I sipped my frozen pumpkin pie latte slowly… while reading over the same chapter of Danny Silk’s “Culture of Honor” for about the third time. At this rate, this book won’t make it back to the friend who loaned it any time soon. I think she’s ok with that.
If you want a book that will challenge you, pick this one. It’s… intense. It’s all about grace. And it’s sweet and spicy, just like the latte I was sipping:
Through the cross, Jesus introduced something into the world that we still don’t understand. He has made each and every one of us un-punishable. We are un-punishable. It’s not wishful thinking, and you’ve probably even heard this preached. It is our theology to reach the lost. ‘Come into the Kingdom of Heaven free and clean of your sins.’ We declare this from every pulpit in the land.
Sin does not need to be punished. It does not need to be controlled. It’s not a powerful force. It’s just that we don’t believe it. It’s easy to preach stuff. It’s another deal living it!
The kick to this message was simple: I saw how much we present it to the lost, but once they’re in that’s not what we present. To the church we say that you’d better clean up your act. You have to strive and contend to enter into what He freely gave you.
I remembered hearing messages on the Sermon on the Mount where the preacher was talking about how we could never live up to it. We can’t. Yet, somehow, I felt that I was to try. Reading this book, I saw that “Jesus wasn’t giving these commands to sinners — He was giving them to sons and daughters of the New Covenant who would have access to an entirely new nature and supernatural grace. He was simply describing how these new people would behave.”
It’s two totally different mindsets. In one, I strive to enter into this high and lofty thing… in the other, I simply am a daughter and through being I act in this way that’s so far superior.
I walked out of the coffee shop trying to wrap my head around it still and grab such big words and implant them deep in my heart. I will start here…
I am His. He is mine.
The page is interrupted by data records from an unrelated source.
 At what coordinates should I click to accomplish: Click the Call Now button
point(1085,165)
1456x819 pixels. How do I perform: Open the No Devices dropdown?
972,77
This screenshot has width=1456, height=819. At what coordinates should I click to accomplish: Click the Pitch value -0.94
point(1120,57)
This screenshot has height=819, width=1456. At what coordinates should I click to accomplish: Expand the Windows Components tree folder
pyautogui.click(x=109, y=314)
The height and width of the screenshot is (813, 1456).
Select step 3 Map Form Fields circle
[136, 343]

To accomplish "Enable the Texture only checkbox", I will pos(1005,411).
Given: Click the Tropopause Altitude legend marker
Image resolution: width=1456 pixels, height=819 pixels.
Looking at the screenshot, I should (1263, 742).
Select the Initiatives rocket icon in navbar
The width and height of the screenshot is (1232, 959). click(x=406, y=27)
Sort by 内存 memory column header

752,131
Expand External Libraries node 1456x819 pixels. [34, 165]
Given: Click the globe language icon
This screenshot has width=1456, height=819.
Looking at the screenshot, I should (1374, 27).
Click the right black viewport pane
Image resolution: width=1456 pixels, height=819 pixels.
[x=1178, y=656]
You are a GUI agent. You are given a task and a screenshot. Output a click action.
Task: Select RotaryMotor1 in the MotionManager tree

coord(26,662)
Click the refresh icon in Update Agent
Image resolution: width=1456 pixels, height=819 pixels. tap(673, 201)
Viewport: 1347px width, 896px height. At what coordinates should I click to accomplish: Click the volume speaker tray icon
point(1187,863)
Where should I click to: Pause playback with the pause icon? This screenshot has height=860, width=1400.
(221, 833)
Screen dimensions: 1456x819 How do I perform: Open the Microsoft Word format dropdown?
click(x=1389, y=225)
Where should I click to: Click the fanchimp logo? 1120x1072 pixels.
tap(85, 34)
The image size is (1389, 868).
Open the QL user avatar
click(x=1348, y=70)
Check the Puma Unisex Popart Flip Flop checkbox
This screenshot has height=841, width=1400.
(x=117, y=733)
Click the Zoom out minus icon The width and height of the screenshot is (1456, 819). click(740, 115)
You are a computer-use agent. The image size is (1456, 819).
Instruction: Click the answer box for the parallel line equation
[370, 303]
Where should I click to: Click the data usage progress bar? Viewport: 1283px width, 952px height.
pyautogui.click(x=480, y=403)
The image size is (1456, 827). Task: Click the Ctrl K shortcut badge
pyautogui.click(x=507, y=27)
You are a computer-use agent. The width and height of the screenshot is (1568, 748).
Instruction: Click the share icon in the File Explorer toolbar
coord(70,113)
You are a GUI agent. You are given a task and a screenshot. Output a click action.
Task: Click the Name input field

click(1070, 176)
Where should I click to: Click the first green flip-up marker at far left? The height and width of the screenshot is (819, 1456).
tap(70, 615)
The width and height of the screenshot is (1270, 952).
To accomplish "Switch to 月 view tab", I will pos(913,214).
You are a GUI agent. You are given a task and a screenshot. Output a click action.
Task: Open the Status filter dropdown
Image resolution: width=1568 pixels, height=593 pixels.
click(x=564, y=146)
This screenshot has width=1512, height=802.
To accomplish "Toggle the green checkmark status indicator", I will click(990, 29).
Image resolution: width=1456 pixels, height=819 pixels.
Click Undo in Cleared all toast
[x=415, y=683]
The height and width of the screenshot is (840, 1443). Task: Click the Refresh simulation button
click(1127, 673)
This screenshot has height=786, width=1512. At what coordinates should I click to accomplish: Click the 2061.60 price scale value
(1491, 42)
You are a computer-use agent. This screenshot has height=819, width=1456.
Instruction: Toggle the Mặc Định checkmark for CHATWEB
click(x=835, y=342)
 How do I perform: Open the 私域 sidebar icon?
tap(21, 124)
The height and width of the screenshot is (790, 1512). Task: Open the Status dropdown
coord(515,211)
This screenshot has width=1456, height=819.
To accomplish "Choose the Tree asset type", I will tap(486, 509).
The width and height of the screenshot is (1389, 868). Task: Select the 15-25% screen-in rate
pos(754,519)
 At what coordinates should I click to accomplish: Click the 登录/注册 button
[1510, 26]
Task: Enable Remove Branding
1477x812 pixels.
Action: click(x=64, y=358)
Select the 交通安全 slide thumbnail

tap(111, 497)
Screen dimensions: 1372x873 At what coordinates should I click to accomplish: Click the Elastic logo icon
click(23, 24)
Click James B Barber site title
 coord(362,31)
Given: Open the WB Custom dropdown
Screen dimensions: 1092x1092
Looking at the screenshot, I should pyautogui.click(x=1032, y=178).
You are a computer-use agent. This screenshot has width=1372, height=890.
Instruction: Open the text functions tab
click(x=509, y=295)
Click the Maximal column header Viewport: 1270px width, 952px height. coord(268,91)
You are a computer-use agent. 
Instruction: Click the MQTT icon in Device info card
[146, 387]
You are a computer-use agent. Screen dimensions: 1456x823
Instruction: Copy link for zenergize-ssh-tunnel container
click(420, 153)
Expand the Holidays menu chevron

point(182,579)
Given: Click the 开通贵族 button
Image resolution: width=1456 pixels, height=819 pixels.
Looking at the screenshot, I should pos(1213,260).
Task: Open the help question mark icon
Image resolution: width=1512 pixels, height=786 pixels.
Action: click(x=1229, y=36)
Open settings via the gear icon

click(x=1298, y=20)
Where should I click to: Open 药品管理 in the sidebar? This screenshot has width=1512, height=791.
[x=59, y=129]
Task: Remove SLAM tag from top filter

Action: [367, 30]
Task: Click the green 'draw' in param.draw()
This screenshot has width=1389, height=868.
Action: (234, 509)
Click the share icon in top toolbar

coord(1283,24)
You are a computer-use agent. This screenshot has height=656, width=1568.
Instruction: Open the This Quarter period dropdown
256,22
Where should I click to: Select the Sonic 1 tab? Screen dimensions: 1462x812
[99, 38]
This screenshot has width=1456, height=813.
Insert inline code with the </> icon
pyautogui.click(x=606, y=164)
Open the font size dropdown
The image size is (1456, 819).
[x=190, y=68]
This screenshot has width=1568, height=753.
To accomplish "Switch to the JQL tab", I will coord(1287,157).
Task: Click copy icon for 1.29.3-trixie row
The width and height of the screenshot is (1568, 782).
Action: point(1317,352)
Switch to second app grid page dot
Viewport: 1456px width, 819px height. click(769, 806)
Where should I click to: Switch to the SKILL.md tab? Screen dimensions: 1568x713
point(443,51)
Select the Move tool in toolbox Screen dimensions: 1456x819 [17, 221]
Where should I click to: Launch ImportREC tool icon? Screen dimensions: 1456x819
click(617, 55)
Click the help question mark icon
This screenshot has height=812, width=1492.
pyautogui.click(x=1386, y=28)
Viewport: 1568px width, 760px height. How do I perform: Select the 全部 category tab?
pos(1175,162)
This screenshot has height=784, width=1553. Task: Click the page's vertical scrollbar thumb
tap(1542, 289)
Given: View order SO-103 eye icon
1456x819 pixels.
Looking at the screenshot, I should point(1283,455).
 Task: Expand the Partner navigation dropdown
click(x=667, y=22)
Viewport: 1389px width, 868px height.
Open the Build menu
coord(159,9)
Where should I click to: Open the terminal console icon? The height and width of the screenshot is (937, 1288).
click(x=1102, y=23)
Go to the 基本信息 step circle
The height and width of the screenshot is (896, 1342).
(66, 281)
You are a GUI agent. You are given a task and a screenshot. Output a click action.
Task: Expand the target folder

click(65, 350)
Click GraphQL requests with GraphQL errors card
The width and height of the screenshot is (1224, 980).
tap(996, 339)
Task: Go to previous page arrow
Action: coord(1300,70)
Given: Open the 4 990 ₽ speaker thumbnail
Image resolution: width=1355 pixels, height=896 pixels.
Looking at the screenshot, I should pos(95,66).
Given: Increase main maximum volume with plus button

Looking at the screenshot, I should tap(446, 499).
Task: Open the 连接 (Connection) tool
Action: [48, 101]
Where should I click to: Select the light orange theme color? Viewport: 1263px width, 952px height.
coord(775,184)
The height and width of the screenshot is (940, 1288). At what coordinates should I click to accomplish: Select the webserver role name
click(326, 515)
He took the wrath. I took the bliss. There is no wrath left in His heart toward me. He only feels ecstatic joy when He sees me. He is so confident in His finished work that He sees me as finished too. And He cannot, will not, punish me. He already took all the punishment.
Haha. I just realized… I was trying again. But only He can make this reality go deep. So I’ll keep munching on the finished work until it’s all I see.
I love this, but I fail to comprehend it!